Global Wind Energy Trends

Wed, 02/19/2014 - 10:19

Wind energy’s participation in the world’s total installed renewable energy capacity, excluding hydro, has decreased from 62% in 2010 to 59% in 2012 due to the increasing competitiveness of solar energy. The expansion of the wind market continued despite the global economic slowdown, and global cumulative installed wind capacity increased by 19% in 2012. By the end of 2012, total global installed capacity increased to 282,587MW, with 44,799MW installed that year. The leading wind energy markets globally remained China, the US and Germany, with approximately 75,324MW, 60,005MW, and 31,308MW of respective installed capacity.
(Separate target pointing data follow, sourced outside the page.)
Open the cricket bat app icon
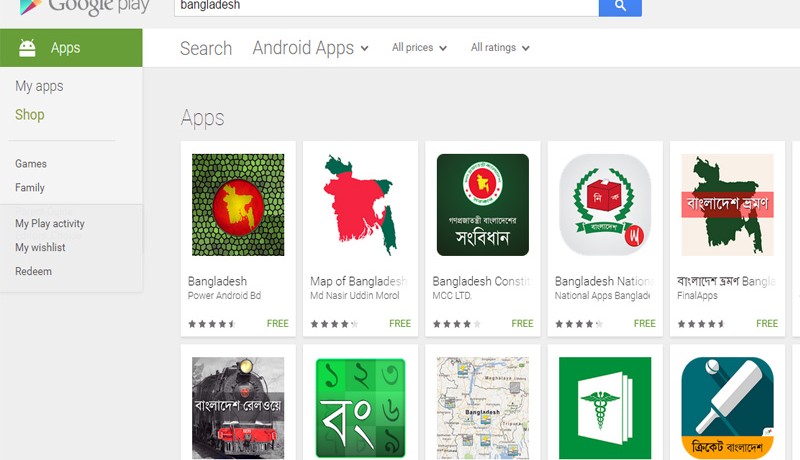The image size is (800, 460). pyautogui.click(x=728, y=408)
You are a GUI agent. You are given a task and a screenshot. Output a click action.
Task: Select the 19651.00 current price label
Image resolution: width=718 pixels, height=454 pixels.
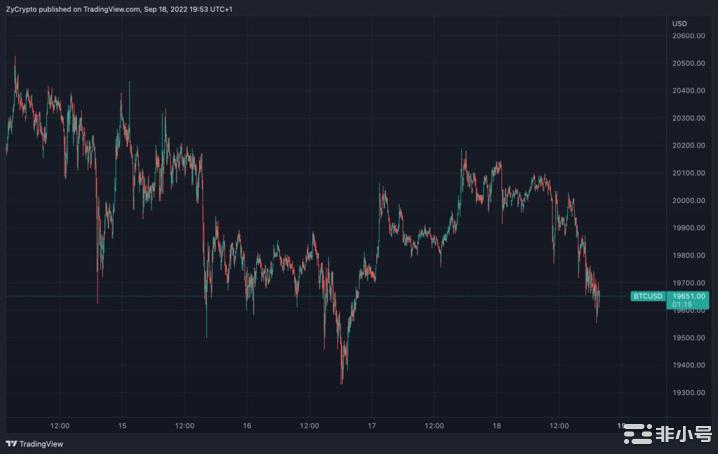pyautogui.click(x=686, y=296)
These countries increased their installed capacity in 12,960MW, 13,124MW and 2,415MW respectively during 2012.

The Global Wind Energy Council predicted a slowdown in global new installed capacity in 2013, with new installations to decrease by -11.6% relative to 2012. Nevertheless, cumulative global installed capacity was forecast to increase by 14.1% for 2013, with the diversification of new growth markets continuing to compensate for the slowdown across China, India and Europe, which accounted for 62.6% of the total new installed capacity in 2012 and 76.3% in 2011. The slowdown in China was caused by the tightening of regulations and bottlenecks impairing access to the grid. India’s wind energy sector struggled due to the removal of the government’s accelerated depreciation incentive while Europe’s debt crisis is still slowing down growth in the renewable energy sector. Several countries across Europe bucked the trend with the UK adding 1,897MW, Italy 1,273MW and Spain 1,122MW. Out of the newly installed capacity in the United Kingdom, 854MW was installed offshore showing how the island nation is becoming the undisputed offshore wind development leader, accounting for 65% of 2012’s global offshore growth. The increase in installed capacity in emerging wind markets was spread across several continents. Africa continued its emergence as a renewable energy destination, with projects being developed in Morocco, Ethiopia and Kenya, while Egypt has settled on an ambitious plan to build over 7GW by 2020.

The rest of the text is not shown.